• AUFGABEN:
1. Geben Sie aus dem Forumstext zum Grundangeln an der Ruhr den Abschnitt wortgetreu aus, der mit den Worten „Nun gut, könnt“ beginnt und mit „ist weit. ;-)“ endet.
2. Nennen Sie sämtliche Ortsabkürzungen, die im Forumstext zum Grundangeln an der Ruhr in Klammern stehen.

• QUELLE:

########

Nun gut, könnt ihr denn dann ein paar Stellen nennen, im Bereich der Berliner Brücke (OB, DU, MH) wo man einen Ansitz wagen kann?

MfG Mathes


----------



## DUSpinner (11. Juni 2016)

*AW: Grundangeln an der unteren Ruhr*

Als Anfänger würde ich dir das Angeln mit der Feederrute empfehlen. Tipps hierzu mal vor Ort bei den dortigen Anglern oder im von dir besuchten Tackle-Shop Cao einholen. Der Weg vom Auto zu den Angelplätzen oberhalb der Berliner Brücke und Einmündung der Alten Ruhr in den Schifffahrtskanal (oberhalb Ackerfährbrücke) ist weit. ;-)
Versuch macht Klug und nicht entmutigen lassen, wenn beim ersten Mal nur Grundeln gefangen werden...


----------



## emphaser (11. Juni 2016)

########

• ANGEZEIGTE DATEN:
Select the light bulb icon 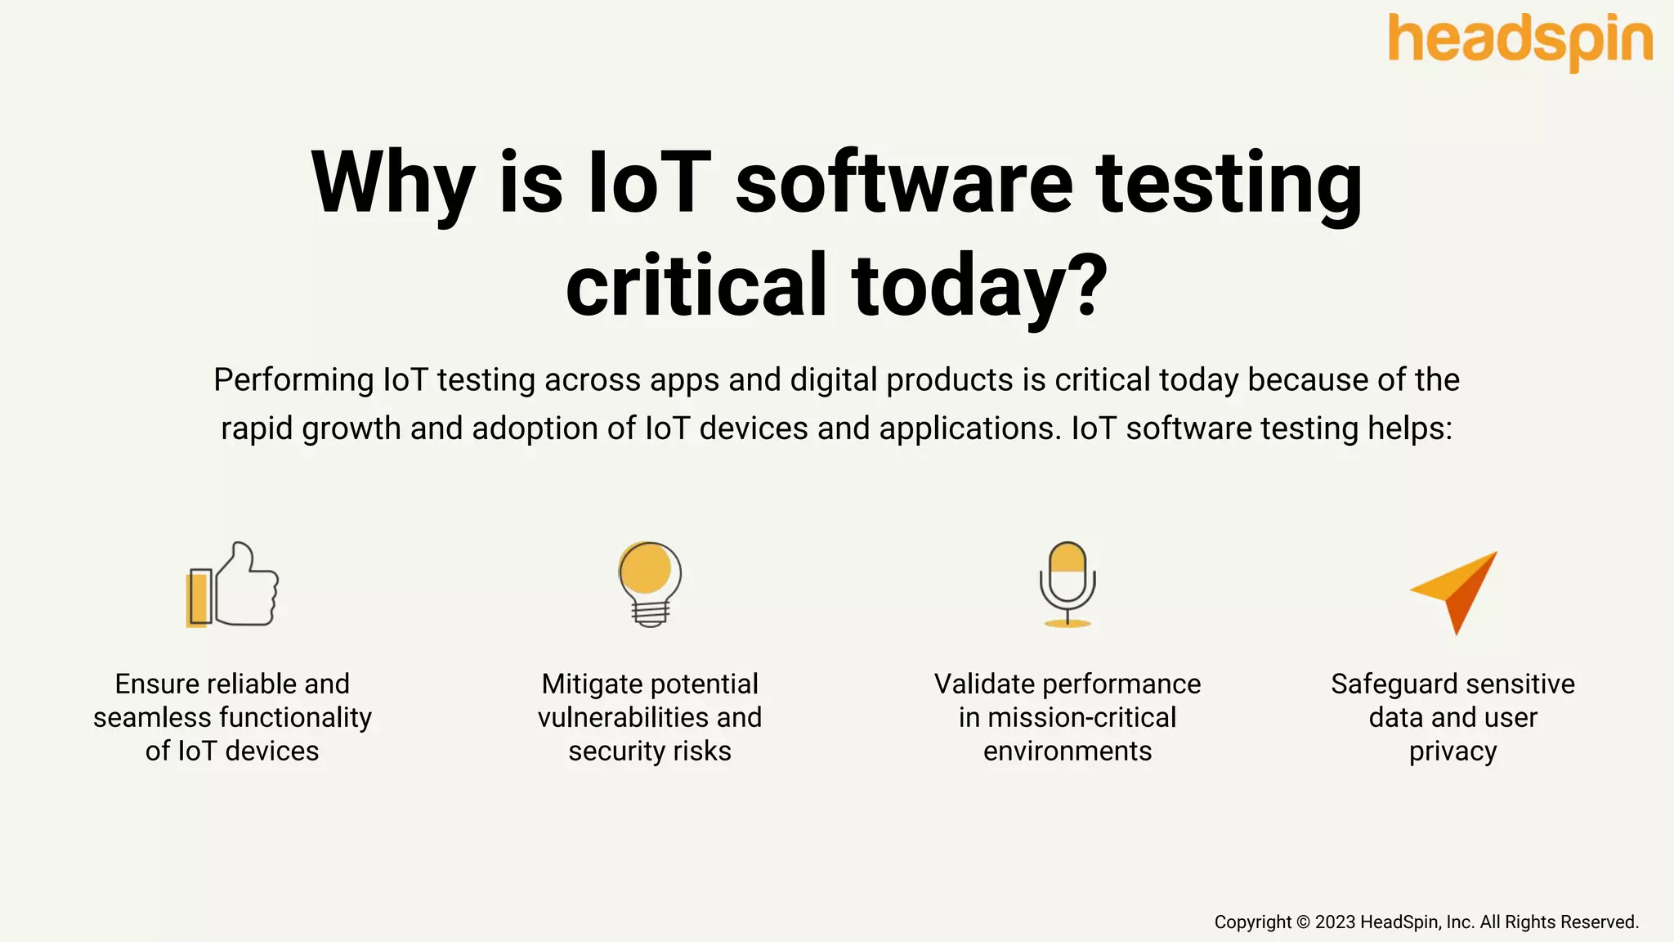pyautogui.click(x=650, y=584)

########

• ERWARTETE LÖSUNGEN:
1.
Nun gut, könnt ihr denn dann ein paar Stellen nennen, im Bereich der Berliner Brücke (OB, DU, MH) wo man einen Ansitz wagen kann?

MfG Mathes


----------



## DUSpinner (11. Juni 2016)

*AW: Grundangeln an der unteren Ruhr*

Als Anfänger würde ich dir das Angeln mit der Feederrute empfehlen. Tipps hierzu mal vor Ort bei den dortigen Anglern oder im von dir besuchten Tackle-Shop Cao einholen. Der Weg vom Auto zu den Angelplätzen oberhalb der Berliner Brücke und Einmündung der Alten Ruhr in den Schifffahrtskanal (oberhalb Ackerfährbrücke) ist weit. ;-)

2. OB, DU, MH